Bible Belt Epistle Wars
by Gary Sloan (e-mail: [email protected]) [October 13th, 2000]For thousands of readers in north Louisiana, the buckle of the Bible Belt (as locals proudly proclaim), I am "that atheist professor from Ruston," a small town on I-20, not far from Mississippi. For ten years, I have written nontheistic letters, about 200 in all, to the Shreveport Times and the Monroe News-Star, the largest newspapers (combined readership a quarter of a million) in the northern half of the state. In these letters, I have presented arguments against supernatural forms of religion, including the Christian variety. Both newspapers are routinely deluged with letters and columns from local fundamentalists. My letters have provided the only local countervailing responses. They have elicited over 300 published replies and about 200 more sent to my home. Anonymous telephone calls are common. The letters have given me a revelatory tutorial on the mind of true believers.
I began writing apologies for atheism because no one else was. When I wrote my first letter, I was surprisingly idealistic for a middle-age professor. I would unfetter knowledge from the ivory tower and let it gambol on the village green. I would illuminate caves of ignorance in benighted souls. Galvanized by my lofty intent, other freethinkers in the region would burst from their closets, fly to their keyboards, and help me feed hungry minds. That never happened. Here are samples of what one unimpressed believer called Sloanian slogans:
"Even if a creator exists, he isn't necessarily interested in our backwash orb. Nor must a creator be loving and kind. As John Stuart Mill observed, whoever or whatever created the animal kingdom must be fond of blood baths.""Paul's silence about the details of Jesus' life, as they are later depicted in the gospels, makes sense when Jesus is viewed as a creation of the late first-century."
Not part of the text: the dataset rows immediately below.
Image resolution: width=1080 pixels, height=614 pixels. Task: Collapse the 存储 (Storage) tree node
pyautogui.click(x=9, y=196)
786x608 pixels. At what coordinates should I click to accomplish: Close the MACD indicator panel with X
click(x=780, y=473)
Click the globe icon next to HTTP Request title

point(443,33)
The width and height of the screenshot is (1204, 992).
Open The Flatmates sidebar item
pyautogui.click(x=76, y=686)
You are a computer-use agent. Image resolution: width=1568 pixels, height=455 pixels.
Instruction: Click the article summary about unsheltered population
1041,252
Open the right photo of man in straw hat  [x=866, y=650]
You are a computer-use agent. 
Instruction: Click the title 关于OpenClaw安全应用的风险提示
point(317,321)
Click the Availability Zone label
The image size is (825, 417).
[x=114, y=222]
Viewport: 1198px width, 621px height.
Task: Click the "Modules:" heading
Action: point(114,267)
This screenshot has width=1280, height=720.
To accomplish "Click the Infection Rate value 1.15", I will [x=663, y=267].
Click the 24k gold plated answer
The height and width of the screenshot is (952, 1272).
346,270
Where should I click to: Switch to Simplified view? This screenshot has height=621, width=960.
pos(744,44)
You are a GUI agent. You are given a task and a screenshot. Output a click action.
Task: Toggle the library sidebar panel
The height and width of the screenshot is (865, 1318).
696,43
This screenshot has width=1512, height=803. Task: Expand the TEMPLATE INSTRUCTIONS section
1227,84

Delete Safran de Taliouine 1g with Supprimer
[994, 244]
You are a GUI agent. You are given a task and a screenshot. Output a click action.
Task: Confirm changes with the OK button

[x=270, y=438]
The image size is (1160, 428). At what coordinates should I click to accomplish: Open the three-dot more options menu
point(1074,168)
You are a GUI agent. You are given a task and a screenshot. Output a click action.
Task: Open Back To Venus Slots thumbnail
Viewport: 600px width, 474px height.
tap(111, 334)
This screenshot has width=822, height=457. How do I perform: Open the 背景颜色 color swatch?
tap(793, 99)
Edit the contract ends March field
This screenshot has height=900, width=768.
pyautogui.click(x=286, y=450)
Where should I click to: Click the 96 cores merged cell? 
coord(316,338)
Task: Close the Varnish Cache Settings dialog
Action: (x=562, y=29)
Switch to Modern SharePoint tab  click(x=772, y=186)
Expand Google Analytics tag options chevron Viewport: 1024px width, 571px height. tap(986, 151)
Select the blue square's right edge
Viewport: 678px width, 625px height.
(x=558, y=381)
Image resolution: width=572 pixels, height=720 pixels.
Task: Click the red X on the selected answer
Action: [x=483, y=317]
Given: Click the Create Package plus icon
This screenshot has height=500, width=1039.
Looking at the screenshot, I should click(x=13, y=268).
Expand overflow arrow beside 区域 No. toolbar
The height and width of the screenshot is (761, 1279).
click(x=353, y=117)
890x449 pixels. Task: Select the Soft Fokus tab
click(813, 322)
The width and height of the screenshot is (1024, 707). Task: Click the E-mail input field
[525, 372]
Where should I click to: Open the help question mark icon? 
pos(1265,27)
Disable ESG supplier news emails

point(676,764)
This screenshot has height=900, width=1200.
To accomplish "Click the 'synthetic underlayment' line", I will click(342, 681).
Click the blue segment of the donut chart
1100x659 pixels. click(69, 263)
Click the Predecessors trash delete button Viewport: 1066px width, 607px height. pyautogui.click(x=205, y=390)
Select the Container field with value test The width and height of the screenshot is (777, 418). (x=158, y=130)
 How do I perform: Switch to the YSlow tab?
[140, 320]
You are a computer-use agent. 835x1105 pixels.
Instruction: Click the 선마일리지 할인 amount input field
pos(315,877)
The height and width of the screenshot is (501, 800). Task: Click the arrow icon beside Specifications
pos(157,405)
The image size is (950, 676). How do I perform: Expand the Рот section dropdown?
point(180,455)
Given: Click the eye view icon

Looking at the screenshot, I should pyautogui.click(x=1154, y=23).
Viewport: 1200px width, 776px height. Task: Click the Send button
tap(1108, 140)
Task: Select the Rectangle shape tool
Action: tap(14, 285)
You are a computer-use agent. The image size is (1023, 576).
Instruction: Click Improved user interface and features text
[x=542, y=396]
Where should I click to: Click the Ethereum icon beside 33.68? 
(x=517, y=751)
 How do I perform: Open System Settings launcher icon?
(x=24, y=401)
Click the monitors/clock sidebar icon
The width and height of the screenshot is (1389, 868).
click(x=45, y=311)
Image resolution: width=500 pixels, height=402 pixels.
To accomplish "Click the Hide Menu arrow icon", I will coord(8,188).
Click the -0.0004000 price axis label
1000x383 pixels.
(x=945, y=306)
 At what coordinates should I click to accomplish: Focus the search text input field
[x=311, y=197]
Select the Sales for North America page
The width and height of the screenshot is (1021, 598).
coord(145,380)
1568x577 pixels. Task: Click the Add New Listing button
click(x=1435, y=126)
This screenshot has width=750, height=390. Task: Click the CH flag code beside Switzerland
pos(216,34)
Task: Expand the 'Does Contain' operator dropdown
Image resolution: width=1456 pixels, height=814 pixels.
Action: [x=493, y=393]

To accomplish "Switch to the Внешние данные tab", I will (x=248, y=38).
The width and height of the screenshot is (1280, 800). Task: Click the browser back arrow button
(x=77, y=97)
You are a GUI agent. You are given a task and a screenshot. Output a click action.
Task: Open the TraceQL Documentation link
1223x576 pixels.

"Unlike Yahveh, the Old Testament tribal deity, Jesus doesn't wipe out whole villages, including cattle, sheep, oxen, fowl, and she-asses. Nor does he go ballistic when someone goes a-whoring after foreign gods or unhygienically 'pisseth against the wall.' Jesus, as Mark Twain groused, is infinitely more ornery. He deprives unbelievers of the consummation they devoutly wish: eternal death. Jesus would have them gnash their teeth and wail and broil forever."
"Some of the musty arguments for the existence of God still rear their hoary heads. Design, for example. Creationists contend that complex wings could not evolve from rudimentary precursors, but had to be created fully formed. The conviction betrays an impoverished imagination, unable to grasp the developmental effects of minute, incremental organic modifications occurring over millions of years. Evolution is a story of micromutations, not macro."
"Atheists disbelieve in God not because they are necessarily cantankerous, arrogant, or pernicious, but because they find no compelling evidence to support the belief. For many, the concept of an omnipotent, omniscient, omnibevolent being is an absurd impossibility, like a square circle. Along with Thomas Huxley, Darwin's bulldog, atheists believe it is immoral to maintain 'that there are propositions which men ought to believe without logically satisfactory evidence and that reprobation ought to attach to disbelief.'"
My comeuppance followed hard upon my first letter and has, through the unabated responses to subsequent letters, continued ever since. Bible Belt readers, I now realize, neither suffer a fool gladly nor hesitate to call a fool a fool. I am often advised to read Psalms 14:1 ("The fool has said in his heart, 'There is no God'"). In the responses, the ad hominem retort has flourished like a perennial weed. I have been christened with such unendearing epithets as Satan, anti-Christ, Hitler, Stalin, Lenin, Mao, Mussolini, Attila the Hun, Madelyn O'Hara (sic) and William Buckley, Jr. -- the Firing Line host, not for any political conservatism on my part (that would have endeared me to many locals), but because of my putative predilection for sesquipedalian diction. I have also been nicknamed after diminutive species: mouse, minnow, housefly, spider, ant, flea. Beetlejuice was unexpected: "Gary Sloan. Gary Sloan. Gary Sloan. Say his name three times and he appears."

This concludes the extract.